Der Autor Nils Pickert verabschiedet die romantische Liebe und ihre wirkmächtigen Klischees und sucht die Beziehung auf Augenhöhe.

Liebe auf Augenhöhe kann gelingen Foto: picture alliance/dpa | Markus Engelhardt

Die These, dass moderne Menschen gleichberechtigte Beziehungen führen wollen, ist so alt wie Paare, die glauben, jenseits patriarchaler Muster zu leben, aber fest in ihnen gefangen sind. Das zeigt allein die Zahl der Studien, die belegen, dass Eltern mit der Geburt des ersten Kindes, spätestens aber mit dem zweiten Baby in geschlechter­ste­reo­type Rollen zurückfallen: Er fungiert als (Haupt-)Verdiener, sie bespielt das Care-Feld.

Ist es tatsächlich ausgeschlossen, Kinder zu haben, Haus- und Betreuungsarbeit gerecht aufzuteilen, gleichermaßen Karriere zu machen und sich auch nach vielen Jahren noch gegenseitig zu begehren?

Der Autor Nils Pickert hat eine Antwort: Nein. So jedenfalls lässt sich sein aktuelles Buch „Lebenskomplizi*innen“ in einem Wort zusammenfassen. Pickert sagt aber auch: Das ist harte Arbeit. Sie sagen jetzt sicher: Wo ist die News? Und überhaupt: Liebe sollte leicht sein, verführerisch. Und wie das schon klingt: Beziehungsarbeit!

Nils Pickert: „Lebenskompliz*innen“. Beltz Verlag, Weinheim 2022, 288 Seiten, 19 Euro

An dieser Stelle widerspricht Pickert gar nicht. Sein Plädoyer für gelebte Gleichberechtigung präsentiert er nicht als Liebesmaschinist, sondern als Navigator: Es gibt einen Weg, wie „Liebe auf Augenhöhe“ gelingen kann.

Kein Ratgeber

Wobei sein Buch kein Ratgeber ist. Das wäre auch vermessen, Pickert ist weder Psychologe noch Paartherapeut. Die zahlreichen „Vorschläge“, die er parat hat, entspringen seiner eigenen Biografie. Pickert und seine „Lebenskomplizin“ sind beide um die 40, gleichermaßen berufstätig und auf Erfolg bedacht, seit mehr als 20 Jahren ein Paar, mit vier gemeinsamen Kindern.

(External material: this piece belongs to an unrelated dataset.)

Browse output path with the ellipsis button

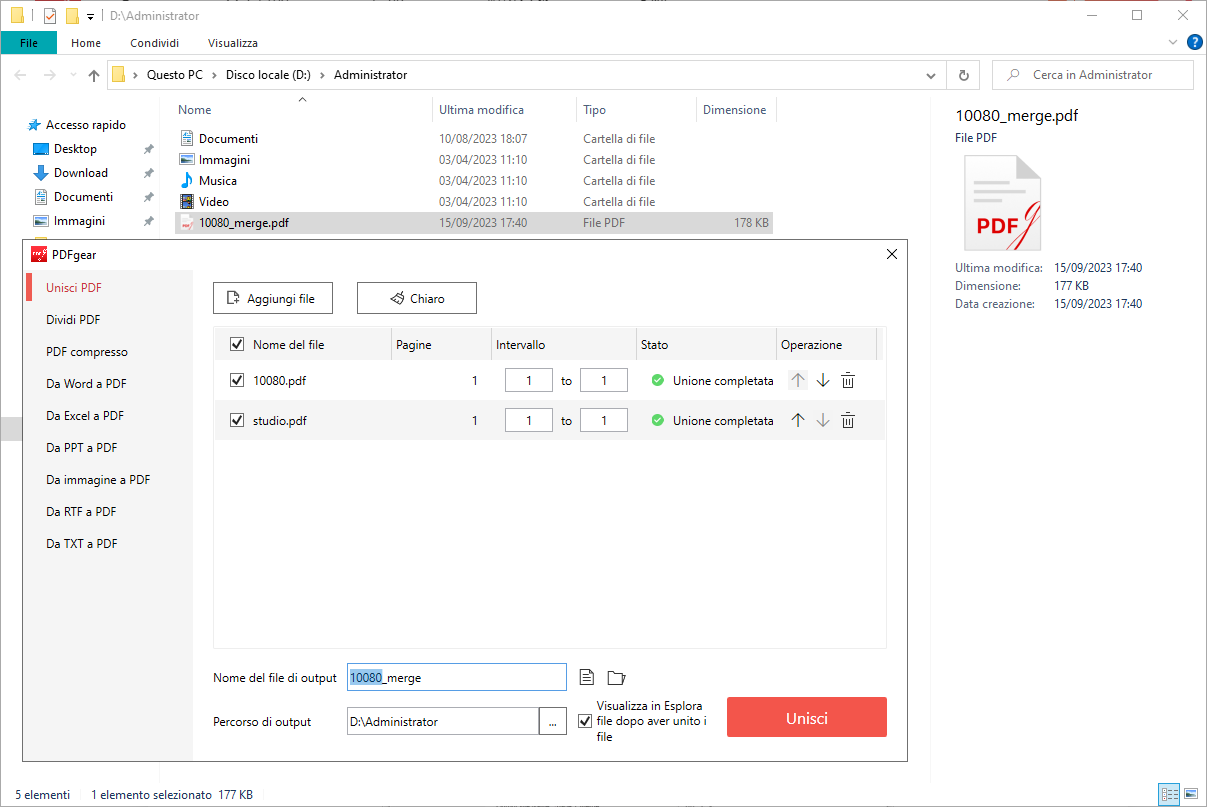(553, 721)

Pickerts wichtigster „Vorschlag“ klingt in etwa so: Es geht nicht ohne die 4 W – Wohlwollen, Wandelbarkeit, Wissbegier, Wahrhaftigkeit. Um es salopp zu formulieren: Nörgle nicht am andern herum, aber sag, was du willst (und was nicht). Rechne damit, dass alles anders kommt, inklusive Scheitern und Ratlosigkeit.

Mag banal klingen und ist auch keine Garantie für lebenslange Liebe und Gleichberechtigung, wie Pickert schreibt: „Aber ein guter Kompass, um die geliebte Person und sich selbst im Auge zu behalten.“

Zweiter wichtiger Hinweis: Vergiss die allgemein gepriesene 50:50-Lösung, wonach sich die Part­ne­r:in­nen Haus- und Care-Arbeit hälftig teilen. Das geht nicht, sagt Pickert, es würde nur bedeuten, unterschiedliche Biografien zu synchronisieren und das Leben mit all seinen Wendungen zu negieren.

Gelebte Praxis

Also macht doch je­de*r seins? Natürlich nicht. Wer wofür und wie oft zuständig ist, wird ständig neu verhandelt. Pickert räumt gründlich mit der romantischen Liebe auf, so ähnlich, wie das bereits die Soziologin Eva Illouz in „Warum Liebe weh tut“ getan hat. Wobei Pickert eher auf die gelebte Praxis zielt: Liebe ist weniger ein Gefühl als vielmehr konkrete Handlung, das, was man füreinander tut.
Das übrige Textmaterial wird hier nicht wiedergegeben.